Best Practice 10.3 – Define an approach to help ensure the availability of critical SAP data - SAP Lens

Best Practice 10.3 – Define an approach to help ensure the availability of critical SAP data

The business data for an SAP application is primarily stored within the database, but may also include file-based data or binaries (for example, executables, libraries, scripts, configuration, and interface files).

Suggestion 10.3.1 – Evaluate MTTR requirements and identify how they can be met

In [Reliability] Suggestion 10.1.5 – Define minimum acceptable percentage uptime, you will have defined the MTTR requirements for each of your applications. Having assessed the risk of failures and the mechanisms for protecting system availability, confirm your requirements can be met, and document the expectations for MTTR against each failure scenario. If compromises need to be made for cost, complexity, or consistency, consult with the business owners to reach an agreement.

Suggestion 10.3.2 – Determine in which failure scenarios a recovery from backup would be necessary

Backup is often a secondary mechanism for ensuring or recovering availability, but most architectures will have some reliance on backups.
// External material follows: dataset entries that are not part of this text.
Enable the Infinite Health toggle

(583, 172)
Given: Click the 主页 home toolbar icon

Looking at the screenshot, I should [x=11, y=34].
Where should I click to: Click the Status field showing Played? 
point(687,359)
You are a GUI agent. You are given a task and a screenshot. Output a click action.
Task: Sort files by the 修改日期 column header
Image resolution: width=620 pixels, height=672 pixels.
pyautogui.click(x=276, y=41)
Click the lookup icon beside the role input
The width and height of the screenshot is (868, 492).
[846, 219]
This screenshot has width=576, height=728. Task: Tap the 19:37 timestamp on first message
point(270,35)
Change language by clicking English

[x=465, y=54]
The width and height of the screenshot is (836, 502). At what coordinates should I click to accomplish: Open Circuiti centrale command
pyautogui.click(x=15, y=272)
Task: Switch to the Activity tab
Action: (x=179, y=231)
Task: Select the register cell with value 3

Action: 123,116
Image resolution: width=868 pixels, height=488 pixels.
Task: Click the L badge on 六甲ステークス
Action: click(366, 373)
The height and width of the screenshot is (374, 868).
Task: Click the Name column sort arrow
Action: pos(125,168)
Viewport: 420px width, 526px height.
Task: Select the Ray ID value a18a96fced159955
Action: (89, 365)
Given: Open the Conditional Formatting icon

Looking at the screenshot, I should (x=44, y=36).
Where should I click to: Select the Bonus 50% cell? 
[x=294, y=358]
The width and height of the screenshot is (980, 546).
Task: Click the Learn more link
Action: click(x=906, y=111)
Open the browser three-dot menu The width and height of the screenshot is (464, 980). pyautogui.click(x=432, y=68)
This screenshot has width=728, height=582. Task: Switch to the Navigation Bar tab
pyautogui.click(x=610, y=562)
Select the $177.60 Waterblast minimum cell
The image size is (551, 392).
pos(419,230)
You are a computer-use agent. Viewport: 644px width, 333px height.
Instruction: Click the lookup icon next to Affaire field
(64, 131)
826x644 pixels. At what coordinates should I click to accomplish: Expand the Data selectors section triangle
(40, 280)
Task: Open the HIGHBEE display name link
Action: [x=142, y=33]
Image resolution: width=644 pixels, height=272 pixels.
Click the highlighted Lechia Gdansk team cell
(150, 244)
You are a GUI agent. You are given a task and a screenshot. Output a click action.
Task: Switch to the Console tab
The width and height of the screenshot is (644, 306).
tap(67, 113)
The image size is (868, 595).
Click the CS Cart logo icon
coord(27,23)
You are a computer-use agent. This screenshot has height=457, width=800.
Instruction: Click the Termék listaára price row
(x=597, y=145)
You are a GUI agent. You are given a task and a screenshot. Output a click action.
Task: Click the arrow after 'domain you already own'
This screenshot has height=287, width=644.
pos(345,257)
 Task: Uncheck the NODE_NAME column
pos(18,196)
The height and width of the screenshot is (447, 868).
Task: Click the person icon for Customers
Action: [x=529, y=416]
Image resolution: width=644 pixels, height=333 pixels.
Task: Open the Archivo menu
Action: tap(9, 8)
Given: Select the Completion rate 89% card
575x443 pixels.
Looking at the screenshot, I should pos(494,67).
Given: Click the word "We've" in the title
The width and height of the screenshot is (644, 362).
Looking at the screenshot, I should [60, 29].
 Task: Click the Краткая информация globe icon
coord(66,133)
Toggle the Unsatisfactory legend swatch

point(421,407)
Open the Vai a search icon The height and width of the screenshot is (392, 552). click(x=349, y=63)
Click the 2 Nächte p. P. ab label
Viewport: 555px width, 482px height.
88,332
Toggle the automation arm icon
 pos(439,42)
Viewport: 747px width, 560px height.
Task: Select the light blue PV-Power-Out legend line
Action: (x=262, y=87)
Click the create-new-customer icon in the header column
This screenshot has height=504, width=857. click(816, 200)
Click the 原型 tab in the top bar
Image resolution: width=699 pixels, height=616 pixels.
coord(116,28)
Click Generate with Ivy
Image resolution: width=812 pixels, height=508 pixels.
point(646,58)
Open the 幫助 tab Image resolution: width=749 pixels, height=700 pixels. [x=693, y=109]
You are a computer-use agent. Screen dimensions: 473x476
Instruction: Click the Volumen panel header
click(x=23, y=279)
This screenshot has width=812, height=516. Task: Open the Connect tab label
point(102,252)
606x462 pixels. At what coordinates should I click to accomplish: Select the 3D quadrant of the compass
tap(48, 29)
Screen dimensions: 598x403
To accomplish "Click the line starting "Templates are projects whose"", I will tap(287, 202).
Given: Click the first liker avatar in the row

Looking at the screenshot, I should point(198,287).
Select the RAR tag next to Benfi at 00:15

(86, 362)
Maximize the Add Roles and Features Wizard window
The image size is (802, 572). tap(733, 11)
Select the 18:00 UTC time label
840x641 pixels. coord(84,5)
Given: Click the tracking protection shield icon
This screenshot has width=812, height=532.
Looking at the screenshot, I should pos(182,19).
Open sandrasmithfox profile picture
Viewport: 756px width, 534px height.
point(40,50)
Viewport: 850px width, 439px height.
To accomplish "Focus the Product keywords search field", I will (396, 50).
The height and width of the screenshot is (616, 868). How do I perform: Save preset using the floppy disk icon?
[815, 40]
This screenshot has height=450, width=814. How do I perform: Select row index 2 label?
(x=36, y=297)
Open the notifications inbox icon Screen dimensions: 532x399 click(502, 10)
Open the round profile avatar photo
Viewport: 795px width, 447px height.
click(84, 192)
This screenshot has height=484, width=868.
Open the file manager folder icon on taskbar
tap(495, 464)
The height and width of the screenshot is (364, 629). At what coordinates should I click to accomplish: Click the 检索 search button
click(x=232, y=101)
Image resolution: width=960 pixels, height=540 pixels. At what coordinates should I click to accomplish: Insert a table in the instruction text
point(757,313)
The following are examples of failure scenarios that could be used to guide your analysis. The granularity of the scenarios, classification, and impact will vary depending on your requirements and architecture.

Comparative Risk of Occurrence Backup Required Potential Data Loss Estimated Recovery Time
Planned / Controlled Maintenance Planned
Resource exhausted or compromised (High CPU utilization / File system full / Out of memory / Storage issues) Medium
Distributed stateless component failure (for example, Web Dispatchers) Medium
Distributed stateful component failure (for example, application servers) Medium
Single Point of Failure (Database / SAP Central Services) Medium
AZ / Network Failure Low
Core service failure (DNS / Amazon EFS / API calls) Low / Medium
Corruption / Accidental deletion / Malicious activities / Faulty code deployment Low
Region failure Very low

Suggestion 10.3.3 – Determine where data replication is required

Data replication is used to improve reliability by having copies of the same data in multiple locations and is often a requirement for systems with a low RPO. When determining whether replication is required for availability or recovery, consider whether the service is Zonal (for example, Amazon EC2 and Amazon EBS and the databases they support) or Regional (for example, shared storage and Amazon S3).

Database replication
Database Replication Technology Guidance
SAP HANA HANA System Replication SAP Documentation: HANA System Replication
SAP ASE SAP Replication Server SAP Documentation: SAP Replication Server
Oracle Oracle Data Guard SAP Note: 105047 - Support for Oracle functions in the SAP environment [Requires SAP Portal Access]
Microsoft SQL Server SQL Server Always ON
SAP MaxDB MaxDb Standby Database SAP Note: 952783 - FAQ: SAP MaxDB high availability [Requires SAP Portal Access]
IBM Db2 HADR SAP Note: 1612105 - DB6: FAQ on Db2 High Availability Disaster Recovery (HADR) [Requires SAP Portal Access]
AWS service replication options
Service Operating level Replication options available Guidance
Amazon EFS File system

Continuous asynchronous replication within a Region and cross Region

Amazon EFS Replication

Amazon FSx for Windows File Server File system

Scheduled asynchronous replication within a Region and cross Region using AWS DataSync

Scheduled replication using AWS DataSync

Amazon FSx for NetApp ONTAP File system

Scheduled asynchronous replication within a region and cross region via NetApp SnapMirror

Scheduled replication using NetApp SnapMirror

Amazon S3 S3 bucket Continuous asynchronous replication within a Region and cross Region

Amazon S3 Replicating objects

AWS Elastic Disaster Recovery EC2 instance Continuous asynchronous replication within a Region and cross Region

AWS Elastic Disaster Recovery

Suggestion 10.3.4 – Build a strategy to ensure consistent configuration data and binaries

It is important to have consistent configuration data and binaries to help ensure predictable behavior and a tested setup following a failure. This can include operating system packages, application parameters, and cluster configuration. Determine how you could ensure alignment across all instances for an application, including those which are there for resilience (for example, additional application servers, secondary database nodes).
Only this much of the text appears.